Amide Bond Formation via the Rearrangement of Nitrile Imines Derived from N-2-Nitrophenyl Hydrazonyl Bromides

Mhairi Boyle 1, Keith Livingstone 1, Martyn C Henry 1, Jessica M L Elwood 1, J Daniel Lopez-Fernandez 1, Craig Jamieson 1,*
PMCID: PMC8762704  PMID: 34964648

Abstract

graphic file with name ol1c03993_0006.jpg

We report how the rearrangement of highly reactive nitrile imines derived from N-2-nitrophenyl hydrazonyl bromides can be harnessed for the facile construction of amide bonds. This amidation reaction was found to be widely applicable to the synthesis of primary, secondary, and tertiary amides and was used as the key step in the synthesis of the lipid-lowering agent bezafibrate. The orthogonality and functional group tolerance of this approach was exemplified by the N-acylation of unprotected amino acids.
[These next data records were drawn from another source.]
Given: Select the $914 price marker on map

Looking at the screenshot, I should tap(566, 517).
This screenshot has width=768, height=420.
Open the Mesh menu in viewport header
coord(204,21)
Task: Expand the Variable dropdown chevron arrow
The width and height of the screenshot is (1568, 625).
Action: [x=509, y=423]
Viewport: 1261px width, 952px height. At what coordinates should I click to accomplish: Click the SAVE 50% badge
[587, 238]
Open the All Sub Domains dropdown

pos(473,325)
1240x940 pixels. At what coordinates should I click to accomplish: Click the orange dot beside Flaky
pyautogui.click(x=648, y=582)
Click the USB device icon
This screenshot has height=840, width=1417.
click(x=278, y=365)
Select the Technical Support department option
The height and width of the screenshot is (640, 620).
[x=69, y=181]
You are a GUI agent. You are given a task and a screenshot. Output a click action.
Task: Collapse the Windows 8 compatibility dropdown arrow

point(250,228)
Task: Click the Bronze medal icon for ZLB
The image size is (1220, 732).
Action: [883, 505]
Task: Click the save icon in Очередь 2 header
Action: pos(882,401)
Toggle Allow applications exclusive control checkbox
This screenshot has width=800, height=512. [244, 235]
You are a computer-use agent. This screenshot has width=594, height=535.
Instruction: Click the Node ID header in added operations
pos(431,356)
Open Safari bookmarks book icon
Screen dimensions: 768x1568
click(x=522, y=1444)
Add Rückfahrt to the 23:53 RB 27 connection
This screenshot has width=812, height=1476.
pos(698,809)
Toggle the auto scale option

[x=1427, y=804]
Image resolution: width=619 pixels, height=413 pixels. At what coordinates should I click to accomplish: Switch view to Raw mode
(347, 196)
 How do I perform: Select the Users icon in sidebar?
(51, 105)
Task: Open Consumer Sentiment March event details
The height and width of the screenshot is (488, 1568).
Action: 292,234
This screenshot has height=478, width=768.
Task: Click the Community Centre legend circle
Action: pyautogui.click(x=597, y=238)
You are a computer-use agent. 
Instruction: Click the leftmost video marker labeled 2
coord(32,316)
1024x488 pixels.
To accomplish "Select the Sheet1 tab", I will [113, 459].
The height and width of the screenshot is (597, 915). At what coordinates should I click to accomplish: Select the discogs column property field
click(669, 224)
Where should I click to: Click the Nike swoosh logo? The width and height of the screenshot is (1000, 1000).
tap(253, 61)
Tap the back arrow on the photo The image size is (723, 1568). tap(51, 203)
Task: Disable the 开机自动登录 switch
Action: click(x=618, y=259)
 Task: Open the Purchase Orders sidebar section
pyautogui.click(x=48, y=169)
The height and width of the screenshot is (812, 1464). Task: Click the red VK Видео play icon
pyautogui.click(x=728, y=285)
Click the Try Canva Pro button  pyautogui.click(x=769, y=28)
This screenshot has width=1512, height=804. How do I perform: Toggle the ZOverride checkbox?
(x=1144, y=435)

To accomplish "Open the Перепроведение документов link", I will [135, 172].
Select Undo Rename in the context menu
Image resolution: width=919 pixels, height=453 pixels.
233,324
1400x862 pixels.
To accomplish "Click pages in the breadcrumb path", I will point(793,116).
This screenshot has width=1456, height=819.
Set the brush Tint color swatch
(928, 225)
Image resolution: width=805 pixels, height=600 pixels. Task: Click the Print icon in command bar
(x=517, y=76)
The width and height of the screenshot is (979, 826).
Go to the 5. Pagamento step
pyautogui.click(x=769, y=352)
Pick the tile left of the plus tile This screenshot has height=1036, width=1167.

The ability to selectively and efficiently form amide bonds is of paramount importance in organic chemistry. This key linkage comprises the backbone of peptides, proteins, and a range of other biomolecules. Furthermore, amide bonds are abundant motifs in drug discovery, and accordingly, amidation reactions represent a significant proportion of the current synthetic toolkit in medicinal chemistry.1 On the basis of this, significant efforts have been dedicated in recent years to the development of novel and efficient amidation reactions.2 Recent safety concerns associated with commonly used coupling agents have served to highlight the urgency of developing new amidation processes.3 Conventional approaches toward amide bond formation are derived from the generation of an electrophilic carboxylic acid component through the addition of an activating or coupling agent (Scheme 1a). Whereas the widespread applicability of this venerable approach demonstrates its versatility, the reaction invariably suffers from poor atom economy and limited compatibility with other unprotected carboxylic acid moieties. To overcome these limitations, it has been demonstrated that amides can be directly accessed from the corresponding aldehydes by coupling with amines using transition metal catalysis, photoredox catalysis, or organocatalysis under oxidative conditions.4 Whereas these methods are an attractive approach to amidation, we were interested in the ability to directly generate an activated carbonyl electrophile through an intramolecular rearrangement from an alternative precursor, derived from simple aldehyde feedstocks, under mild conditions while avoiding the use of transition metals.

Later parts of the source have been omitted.